Okay Okay, I may have oversold it a bit, but here are less than 10 bash lines that resemble (if you squint really hard) Hadoop/MapReduce.
code_to_run=$1 in_file=$2 out_file=$3 split -d -a 5 -l 100000 $in_file $in_file"_" && \ ls $in_file"_"* | xargs -P8 -n1 -I file $code_to_run file file.out && \ cat $in_file"_"*.out > $out_file && \ rm $in_file"_"*
What will this do?
Takes 3 args
- code_to_run is just a path to an executable
- in_file is a path to a single in_file
- out_file is a path to a single out_file
split -d -a 5 -l 100000 $in_file $in_file"_"

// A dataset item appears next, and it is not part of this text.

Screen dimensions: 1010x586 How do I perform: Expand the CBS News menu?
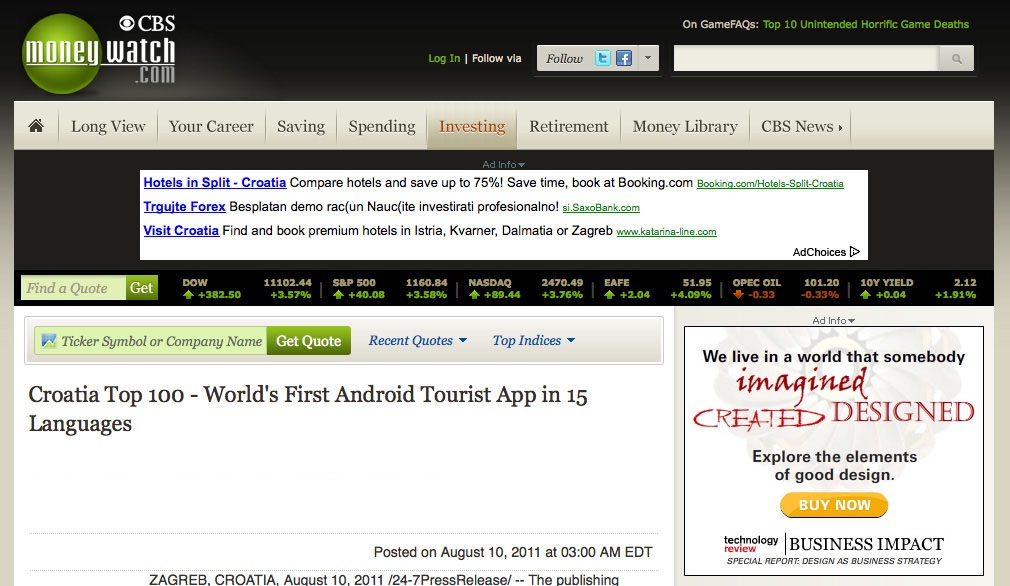click(x=801, y=127)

Split the in_file into 100,000 line chunks with an underscore and numbers following (e.g. in_file = “file.tsv”, temp files file.tsv_00000, file.tsv_00001, etc)
ls $in_file"_"* | xargs -P8 -n1 -I file $code_to_run file file.out
Get a list of all temp numbered in files, pass into xargs to run 8 processes of your code_to_run executable passing in the chunked in_file and outputting a chunked out_file.
cat $in_file"_"*.out > $out_file
Then cat chunked out files into single out file as you expect
rm $in_file"_"*
Cleanup (re: remove) all temporary files; both in and out temporary files will be removed.
For the sake of data safety, we include “&&” following each line to ensure all subsequent commands are not run unless the prior conditions are met.